Uitspraak 2018-666 (Bindend)

Uitspraak Geschillencommissie Financiële Dienstverlening nr. 2018-666
(mr. dr. S.O.H. Bakkerus, voorzitter en mr. S.J.A. Koster, secretaris)

Klacht ontvangen op        : 27 december 2017

Ingediend door               : Klager

Tegen                           : Unigarant N.V., gevestigd te Hoogeveen, verder te noemen Verzekeraar

Datum uitspraak             : 23 oktober 2018

Aard uitspraak                : Bindend advies

 

Samenvatting

De Commissie oordeelt dat de klacht niet behandelbaar is omdat het niet gaat om een klacht van een ‘Consument’ in de zin van het Reglement. Door toedoen van het minderjarige kind van een derde is schade aan de auto van Klager ontstaan. De klacht van Klager richt zich tegen de aansprakelijkheidsverzerzekeraar van deze derde. Klager heeft de Financiële dienst (de aansprakelijkheidsverzekering) niet van Verzekeraar afgenomen. Evenmin ontleent Klager aan de aansprakelijkheidsverzekering een eigen vorderingsrecht jegens Verzekeraar. Dit betekent dat niet is voldaan aan de omschrijving van het Consumentbegrip zoals opgenomen in het Reglement.

 

  • Procesverloop De Commissie beslist met inachtneming van haar Reglement en op basis van de volgende stukken:

 

  • het door Klager (digitaal) ingediende klachtformulier;
  • het verweerschrift van Verzekeraar;
  • de aanvulling op het verweerschrift van Verzekeraar;
  • de repliek van Klager;
  • de dupliek van Verzekeraar;
  • de reactie van Verzekeraar d.d. 12 juli 2018;
  • de reactie van Klager d.d. 23 juli 2018;
  • de reactie van Klager d.d. 24 juli 2018.De Commissie stelt vast dat partijen hebben gekozen voor bindend advies.De Commissie stelt vast dat de zaak op grond van de stukken kan worden beslist.
  • FeitenDe Commissie gaat uit van de volgende feiten.
    1. Op 17 mei 2017 heeft het minderjarige kind van mevrouw [naam Verzekerde] (hierna: ‘Verzekerde’) schade veroorzaakt aan de auto van Klager.
    2. Verzekerde heeft onder de naam Woonpakket Plus een aansprakelijkheidsverzekering bij Verzekeraar.
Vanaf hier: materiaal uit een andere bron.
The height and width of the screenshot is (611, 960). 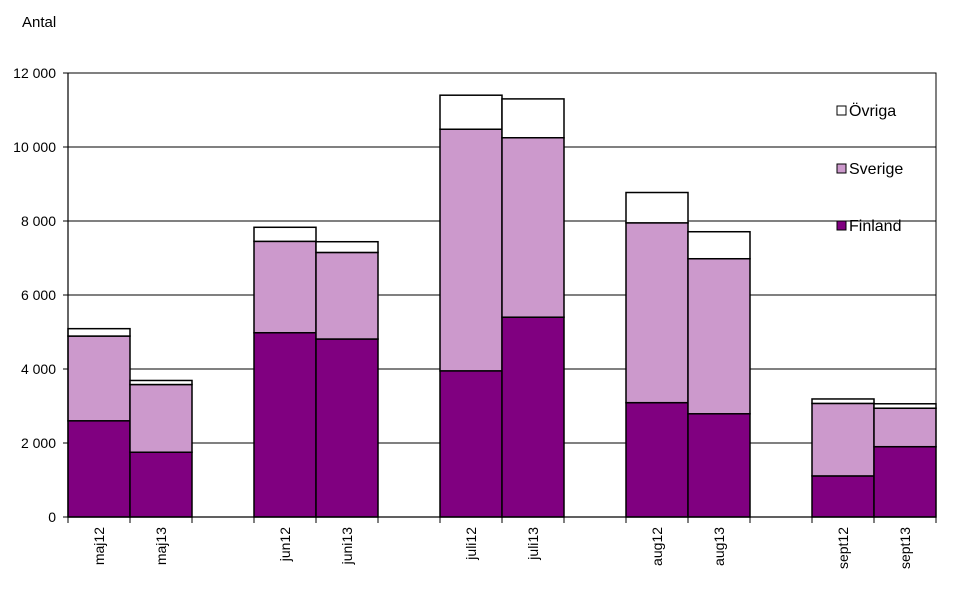 What do you see at coordinates (843, 402) in the screenshot?
I see `bar-segment-vriga-sept12` at bounding box center [843, 402].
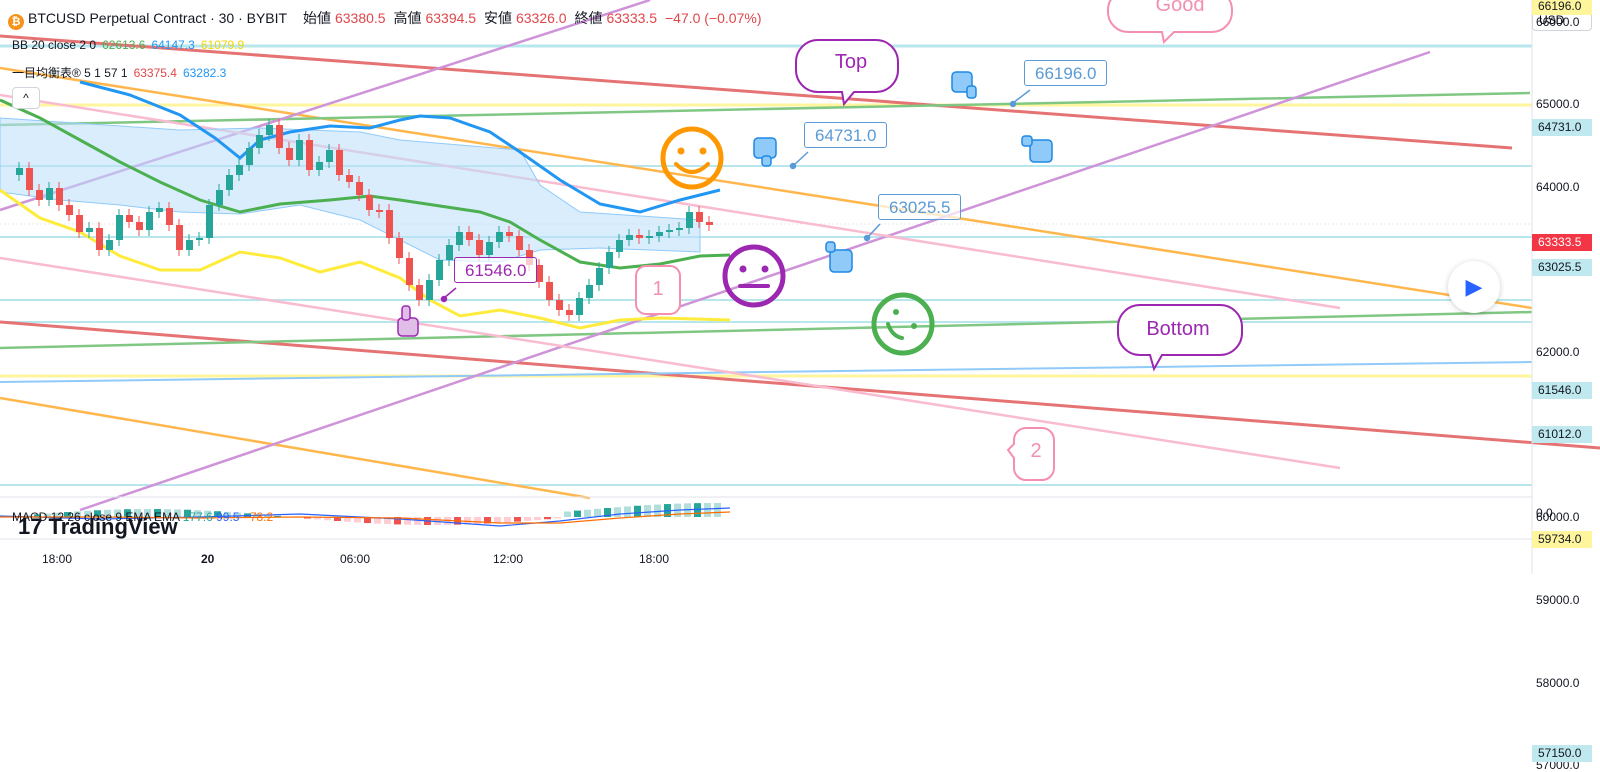 This screenshot has height=772, width=1600. I want to click on close-label: 終値, so click(588, 18).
Verzekerde heeft de schade gemeld bij Verzekeraar.
    3.  
    4. In de brief van 19 september 2017 heeft Verzekeraar Klager het volgende laten weten:“De expert heeft vastgesteld dat het niet aangetoond is dat de geclaimde schade afkomstig is van dit evenement.Op grond hiervan erken ik geen aansprakelijkheid en gaan wij deze schade niet in behandeling nemen.”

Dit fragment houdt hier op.